La vicenda si apre nel 1984, quando Balistreri viene spedito, per punizione, in Sardegna; terra segnata dalla piaga dei sequestri di persona. Un contesto difficile per un poliziotto dal carattere altrettano difficile, spigoloso e dai metodi duri, che si trova qui a dover affrontare due casi: il rapimento di una bambina del luogo e il figlio di una ricchissima famiglia romana legata al mondo dell’edilizia e della malavita. Dietro a entrambi i casi ci sarebbero i pastori di Orgosolo e un sistema basato su leggi non scritte in cui la vendetta è autorizzata.

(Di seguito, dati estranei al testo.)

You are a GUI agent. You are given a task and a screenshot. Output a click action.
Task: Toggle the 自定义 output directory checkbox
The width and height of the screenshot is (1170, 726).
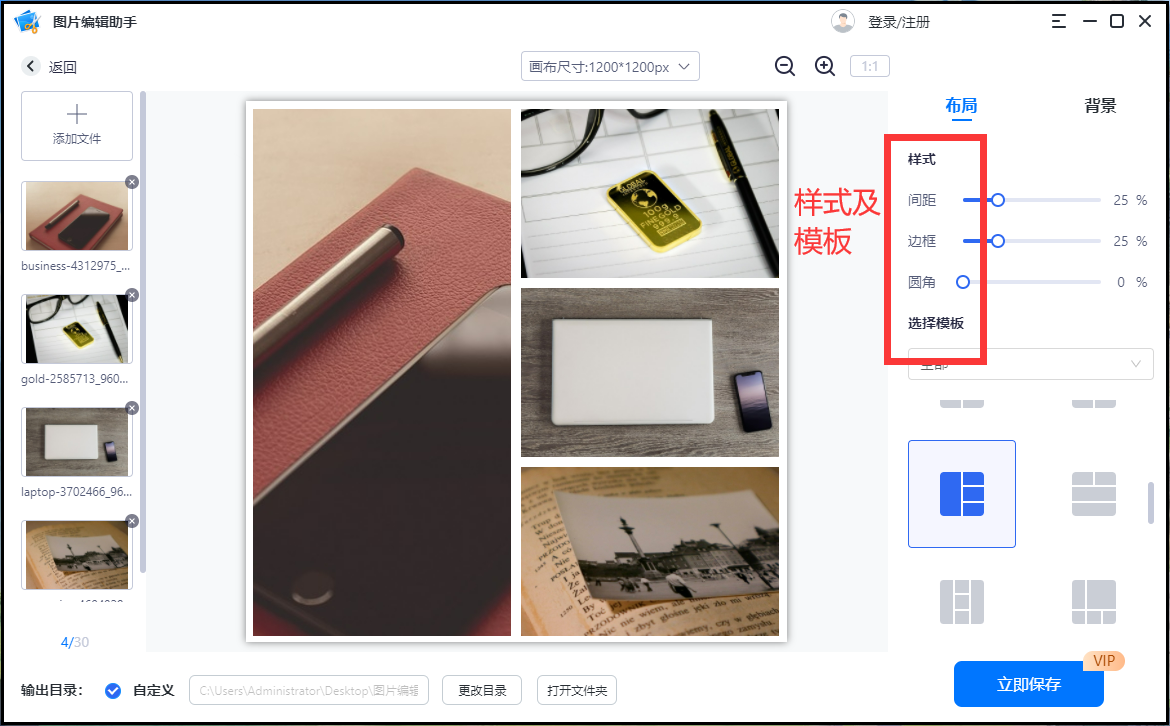click(113, 691)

Asprezza e lusso: quando i contrasti geografici diventano escamotage narrativi
Costantini costruisce la tensione muovendosi tra due Sardegne opposte: la Barbagia aspra e profonda, e il lusso sfacciato della Costa Smeralda. In mezzo c’è Balistreri, uomo irrequieto e moralmente ambiguo, costretto a collaborare con l’agente sardo Filippo Martiradonna: pacifista, dispensatore di massime filosofiche, legato alla famiglia e alla sua terra e sua moglie Grazia, una giovane donna barbaricina cresciuta nella povertà e nella sopraffazione maschile, determinata a cambiare il proprio destino a qualsiasi costo. I rapporti tra Balistreri e la coppia innescano una miscela esplosiva dalle conseguenze tanto impreviste quanto fatali, scatenando una reazione a catena di inseguimenti e sparatorie, faide e tradimenti, che si lascia dietro una lunga scia di sangue. Balistreri finirà per risolvere il caso squarciando il velo su una verità inaspettata e sconvolgente, che lo porrà davanti al suo peggiore incubo: il dilemma tra rimpianto e rimorso, tra verità e giustizia.

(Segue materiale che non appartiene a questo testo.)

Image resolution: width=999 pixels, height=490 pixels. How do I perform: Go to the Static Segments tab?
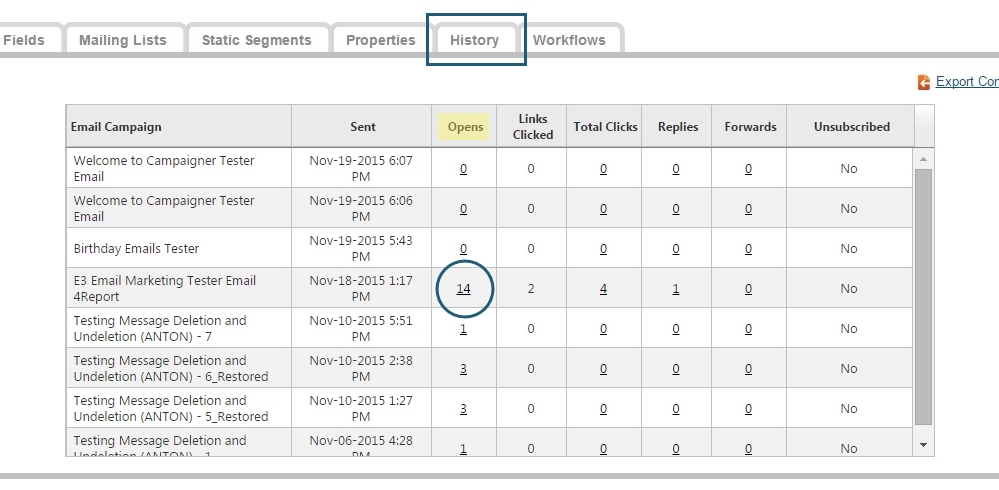(256, 40)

Ma il romanzo non si ferma agli anni Ottanta. Quarant’anni dopo ritroviamo Balistreri anziano a Lampedusa, in un percorso nella memoria, una resa dei conti con il passato e con quella verità che, a volte, solo il tempo riesce a far emergere. Attraverso l’esplorazione profonda dei personaggi e delle loro relazioni, il testo tiene sulla corda il lettore con un ritmo serrato e colpi di scena continui che però non portano mai fuori trama e non lasciano il lettore indifferente. Non ci sono eroi senza macchia e senza paura ma persone con luci e ombre, colpe e desideri, ambizioni e paure in un ambito in cui il bene e il male sembrano perdere il loro confine netto.
Nulla potrà salvarci, nemmeno l’amore ( ? )
Il vero tema del libro, che si classifica naturalmente come giallo, è però l’amore: o meglio, la sua insufficienza.
Perché l’amore nel mondo di Balistreri non basta a salvare nessuno; non può fermare la vendetta, né serve a cancellare gli errori. E’ un sentimento potente e fragile capace di illuminare la vita, di magnificarla: ma non di proteggerla.
L’amore non basta è dunque molto più di un thriller. È una storia sul peso delle scelte, sulla memoria e sulla verità. E soprattutto su quella considerazione che attraversa tutta la vicenda: nella vita l’amore può essere tutto, ma non sempre è sufficiente.
Un libro che colpisce per la sua profondità e la sua complessità, e che consiglio a tutti gli amanti del thriller e della narrativa italiana.